Winter is not the time of year to cut back spring-flowering plants. The majority of early-flowering shrubs have already formed their flower buds on last year’s wood. Any pruning will remove the upcoming year’s flowers. Rhododendrons and azaleas are good examples. These plants can be pruned immediately after they flower in spring. The new growth that emerges after pruning will carry the buds of the following year’s flowers.

After the next period of rain, mark any spots where water stands and fails to drain from your garden. Soil that holds water and doesn’t drain is death to more plants than cold, snow and freezing weather. Try digging a shallow drainage trench to see if this will be enough to clear standing water from the area.

If this is a recurring problem that cannot be corrected with a shallow trench, consider installing French drains or some other proven method of soil drainage as soon as possible. If this sounds like too big a project for you, consider creating a bog garden. Japanese iris and several varieties of primrose (Primula ssp.) thrive and multiply when their feet are wet.

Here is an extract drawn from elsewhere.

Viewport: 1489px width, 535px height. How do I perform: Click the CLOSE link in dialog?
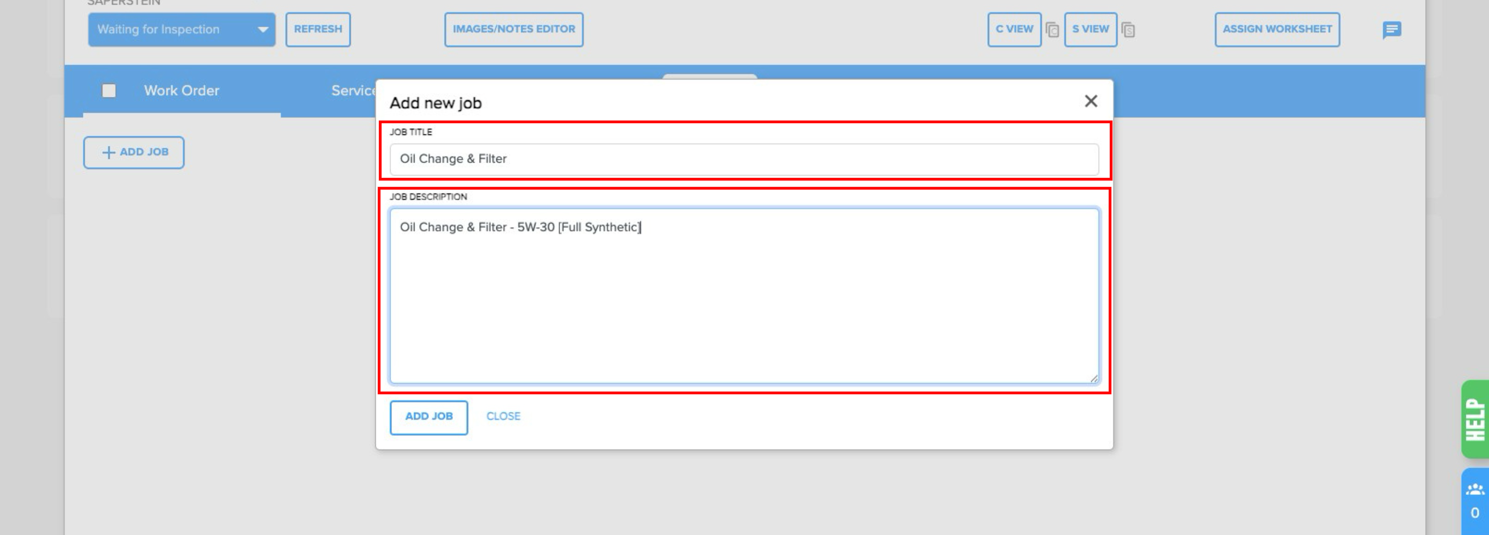point(503,416)
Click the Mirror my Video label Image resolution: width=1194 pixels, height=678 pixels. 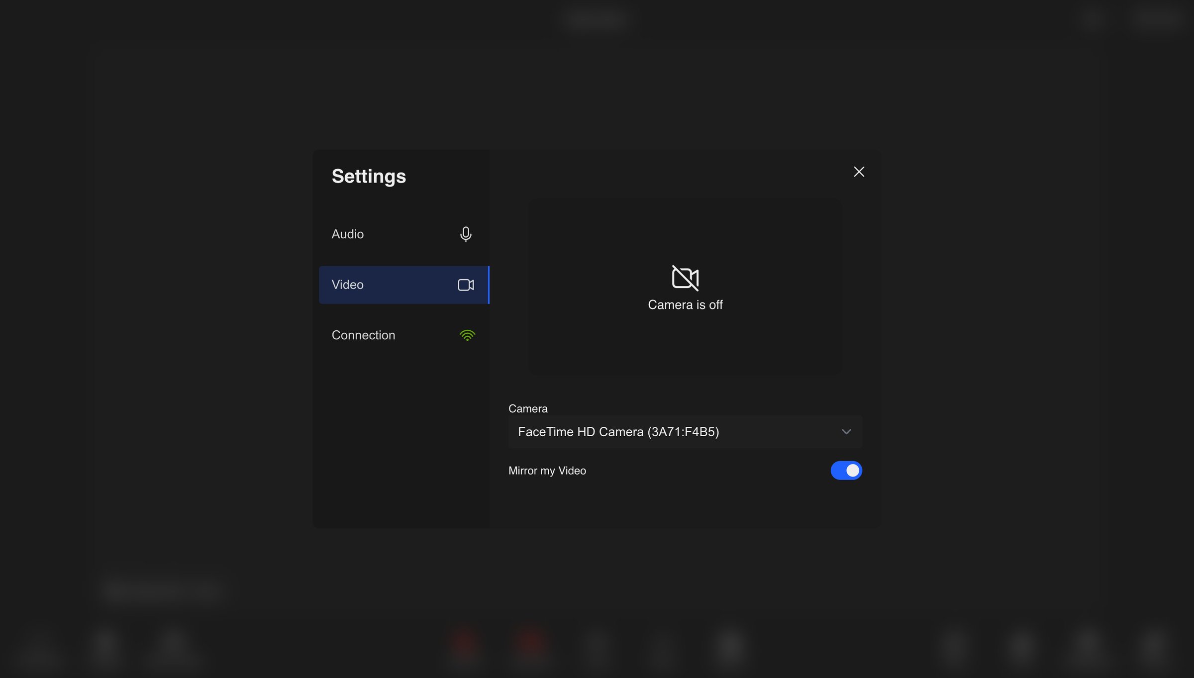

In recent years, junipers with lovely form and color have been introduced to the Northwest garden. Both the large shrub junipers and the creeping forms of coniferous ground covers can be pruned now. New, spring growth will quickly cover the pruning cuts. Prune these plants rather than shearing them. Shearing a needled evergreen produces a dense outer layer that shades the inner wood and can result in die-back.

Junipers are hardy plants that look best when pruned along the plants’ natural lines. Cut out branches that grow into walkways or other plants. The easiest way to prune is to take hold of the end of a branch that has grown too long. Follow it into the shrub and cut it off at a point where a healthy branch forks off and is growing in the direction you want the plant to grow. Think about how you prune roses above a bud to force the direction of growth. By removing only the leggiest branches in this manner, you should only have to prune junipers once every few years.